GOAL 1:
In the DevOps Engineer job description, which four things does the role balance to help provide an optimized production service?

GIVEN TEXT:
____________________
DevOps Engineer
Responsible for creating, modifying, maintaining, and supporting infrastructure and individual system components that enable business functions and IT Services. Balance availability, security, efficiency, and functional requirements to help provide an optimized production service. Identify and manage existing and emerging risks that stem from business activities and ensure these risks are effectively identified and escalated to be measured, monitored, and controlled.
RESPONSIBILITIES:
- Identifies and manages existing and emerging risks that stem from business activities and the job role.
- Ensures risks associated with business activities are effectively identified, measured, monitored, and controlled.
- Follows written risk and compliance policies and procedures for business activities.
- Designs scalable infrastructure with minimal oversight, implements system change with consistency and autonomy, automates service delivery and maintenance tasks, and builds monitoring and tooling for systems.
____________________
DATA LINES:
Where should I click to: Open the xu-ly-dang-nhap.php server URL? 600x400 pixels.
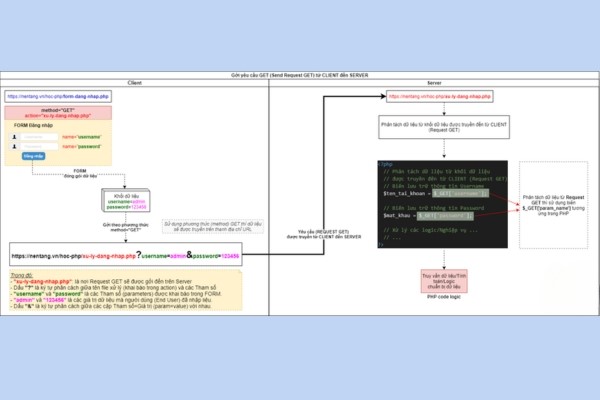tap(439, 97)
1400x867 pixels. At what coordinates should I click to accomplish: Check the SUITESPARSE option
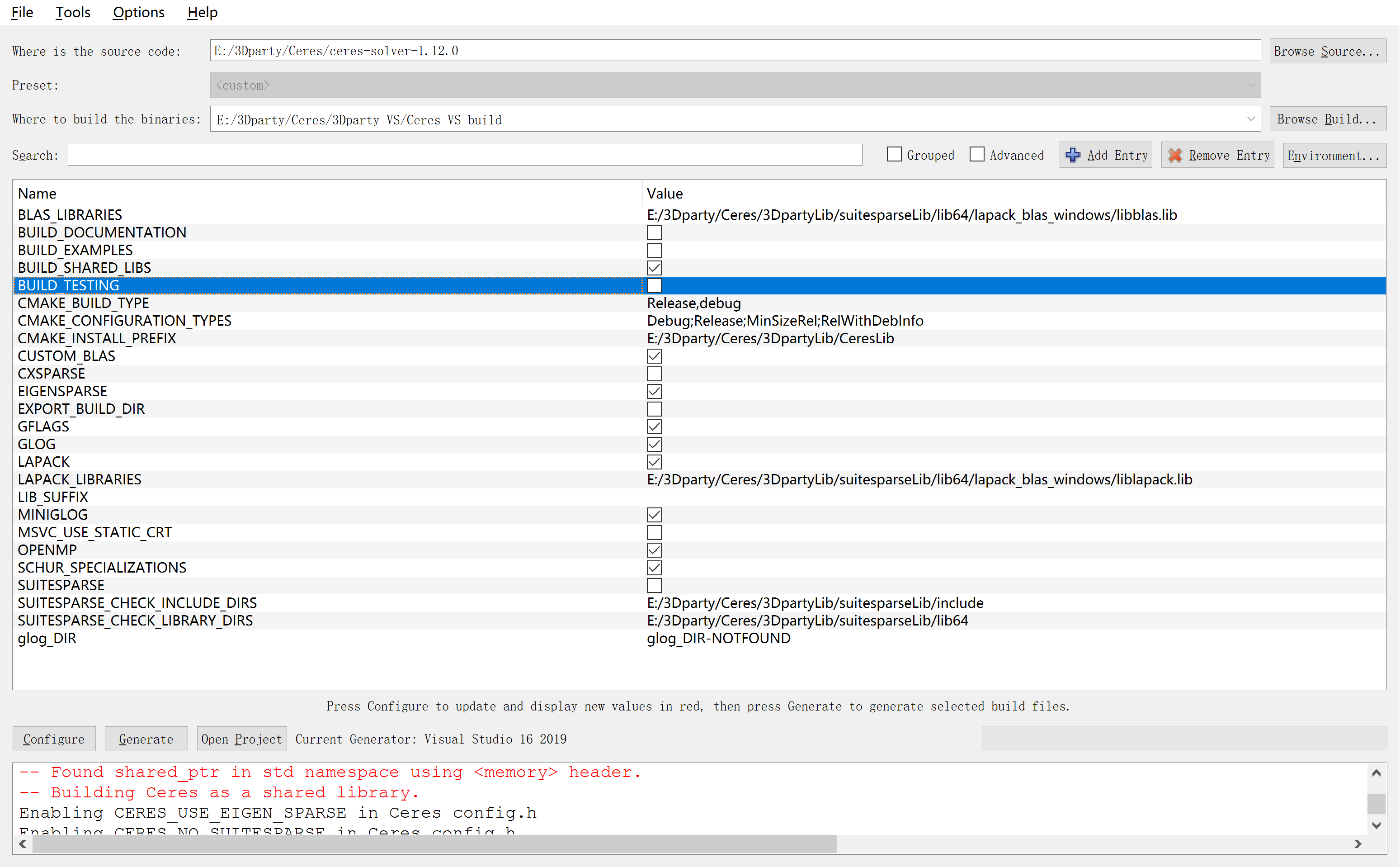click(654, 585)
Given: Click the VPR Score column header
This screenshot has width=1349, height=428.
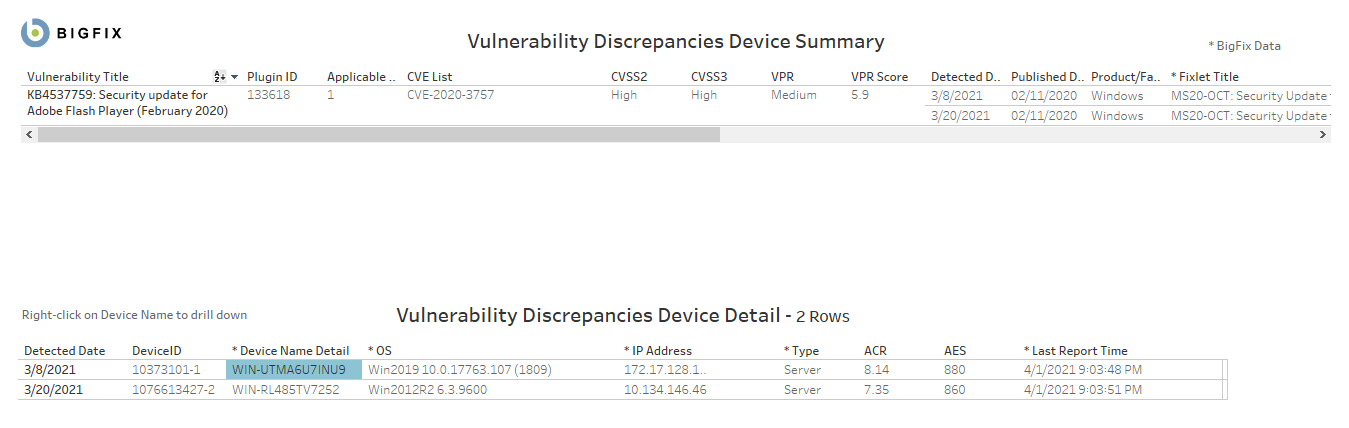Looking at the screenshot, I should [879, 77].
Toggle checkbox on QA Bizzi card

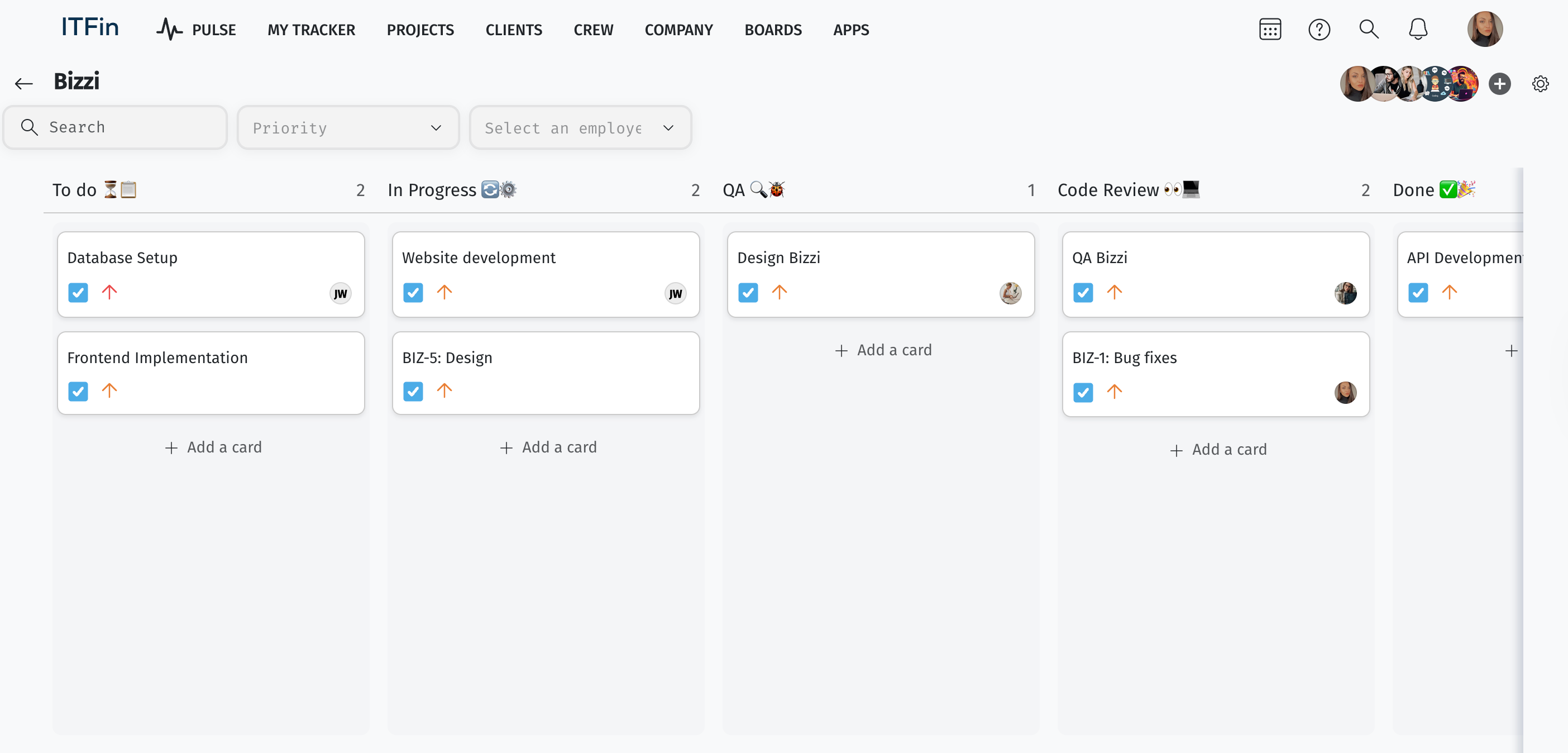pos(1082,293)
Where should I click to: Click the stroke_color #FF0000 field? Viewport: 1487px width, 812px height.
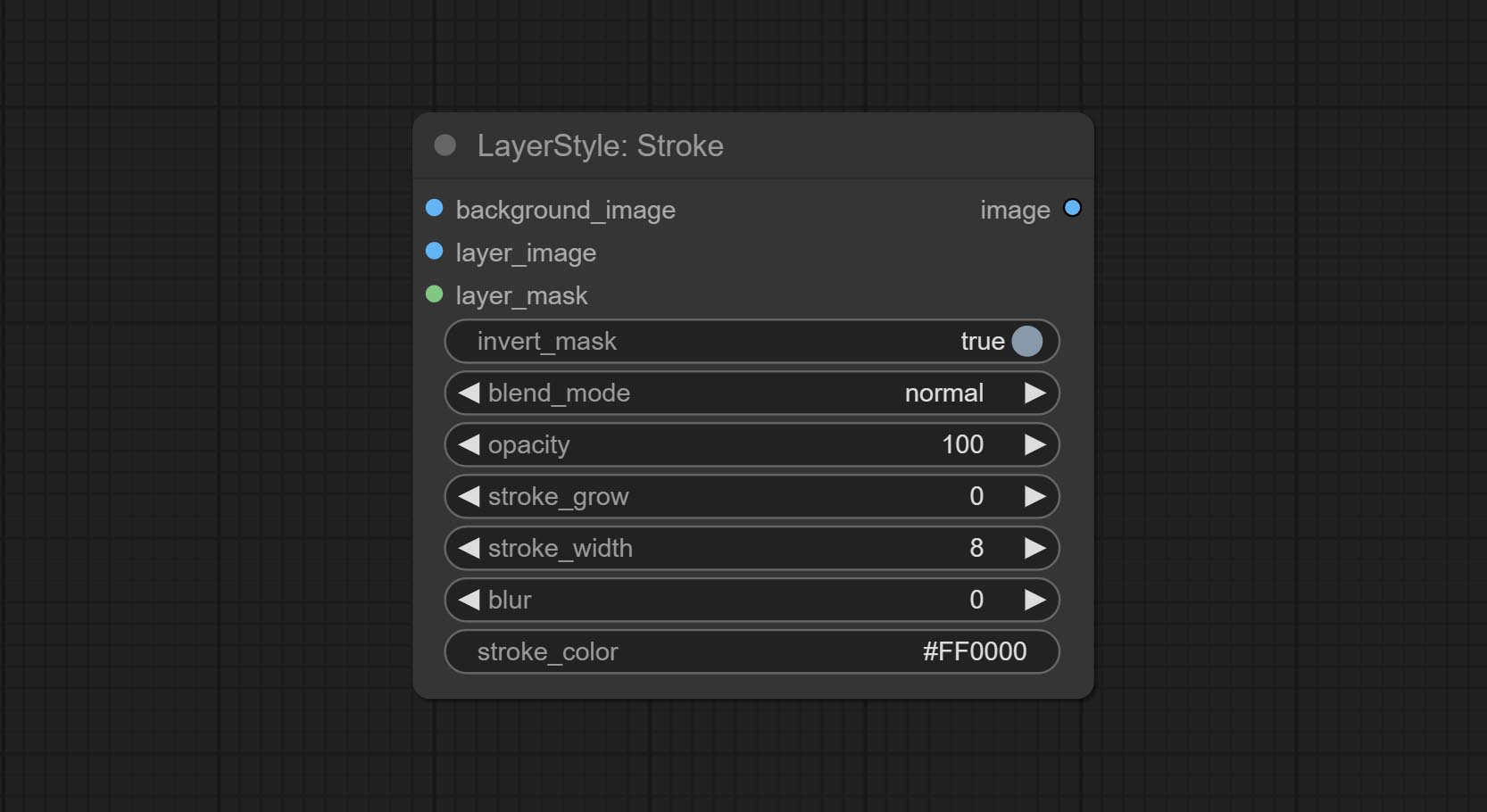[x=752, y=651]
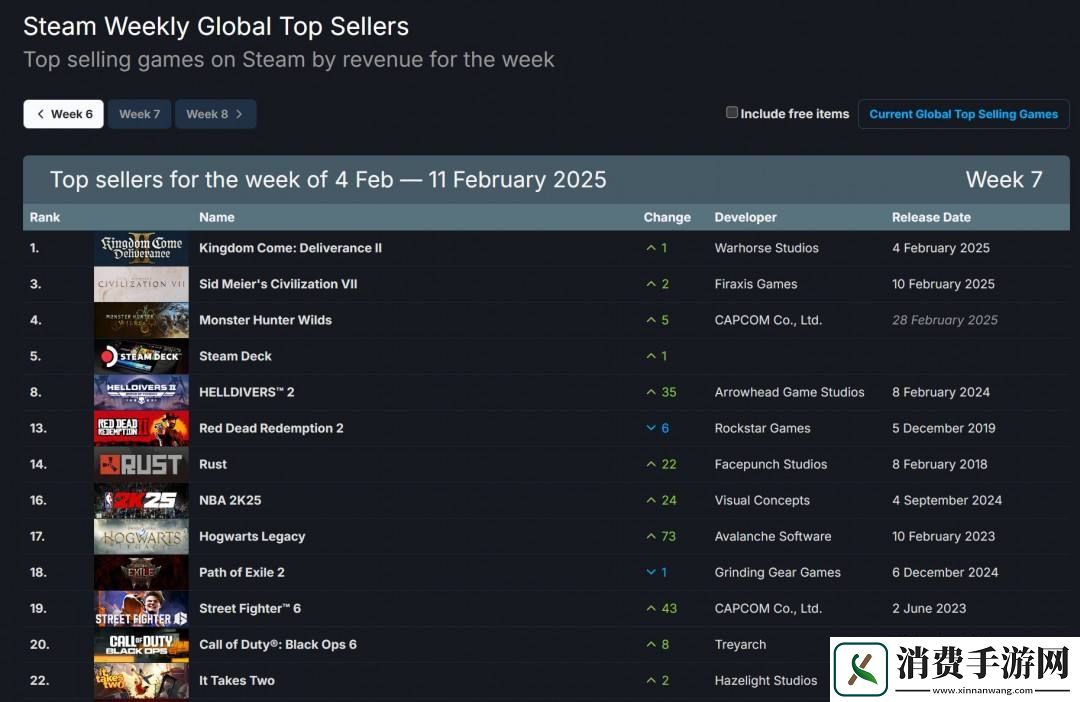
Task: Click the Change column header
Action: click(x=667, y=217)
____________________
GOAL 2:
Copy the lines of the records verbatim, from the line with "Given: Click the VPR Score column header" up to and including the line with "pos(1082,293)", and leave the pictures out.

RIGHT ANSWER 1:
Availability, security, efficiency, and functional requirements.

RIGHT ANSWER 2:
Given: Click the VPR Score column header
This screenshot has width=1349, height=428.
Looking at the screenshot, I should [879, 77].
Toggle checkbox on QA Bizzi card

pos(1082,293)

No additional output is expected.